*Source material*:
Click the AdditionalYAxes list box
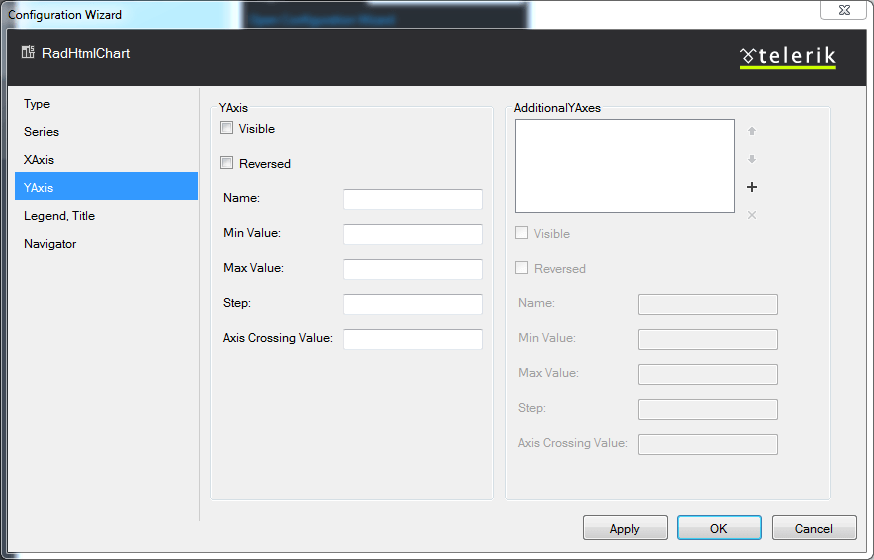874x560 pixels. 624,166
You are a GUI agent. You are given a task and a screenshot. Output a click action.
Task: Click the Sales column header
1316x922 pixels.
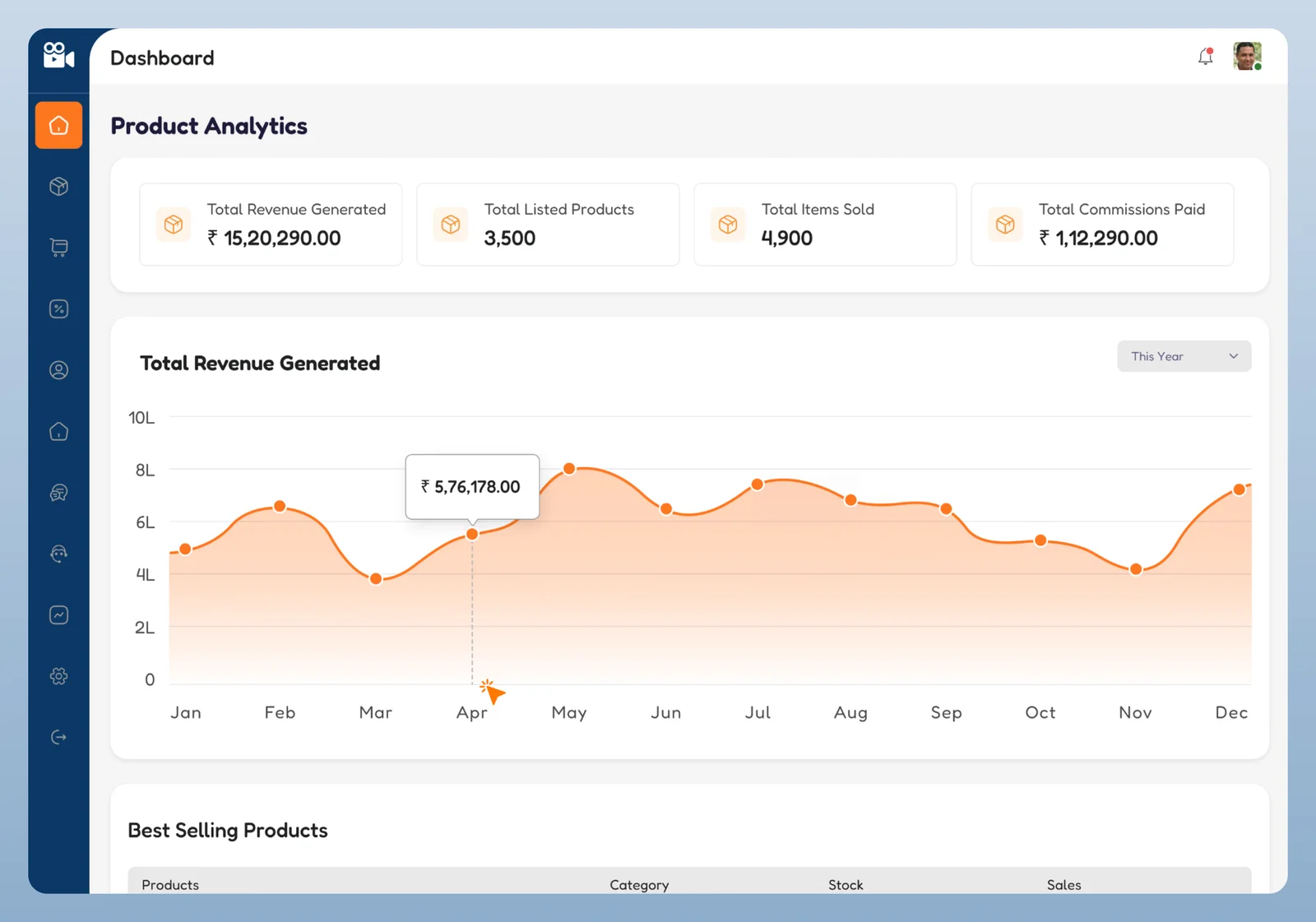(1063, 885)
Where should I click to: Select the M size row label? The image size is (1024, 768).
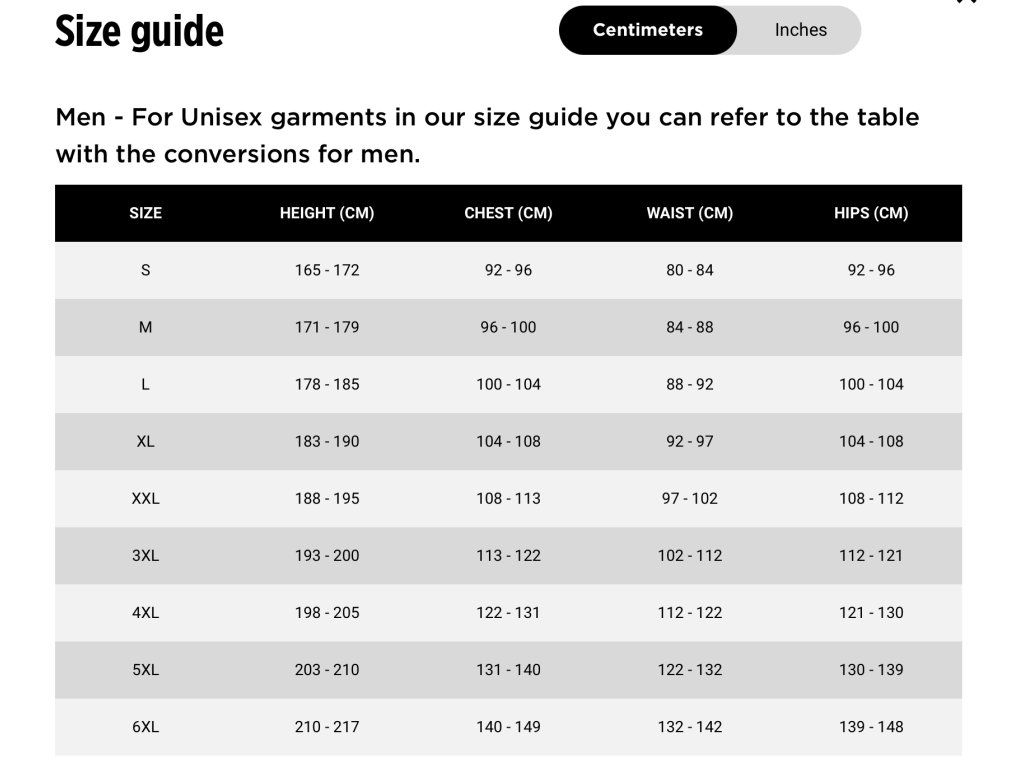[145, 327]
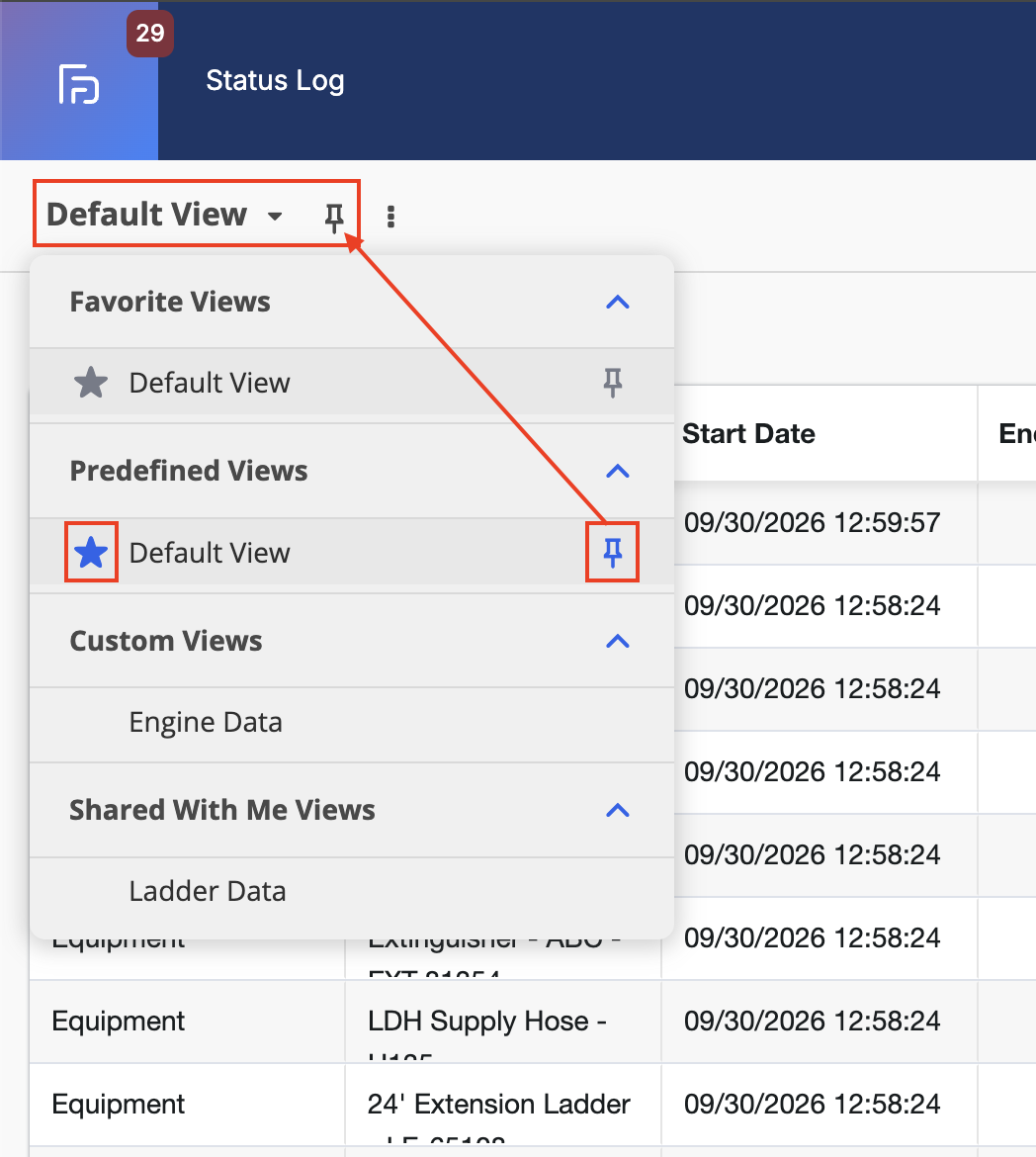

*What is being asked*:
Set down each entry again exactly as written. Pictures stay out.

*Answer to the exercise*:
Click the AdditionalYAxes list box
874x560 pixels. 624,166
You are a GUI agent. You are given a task and a screenshot. Output a click action.
Task: Click the Sales column header
1316x922 pixels.
(1063, 885)
Where should I click to: Select the M size row label? The image size is (1024, 768).
[145, 327]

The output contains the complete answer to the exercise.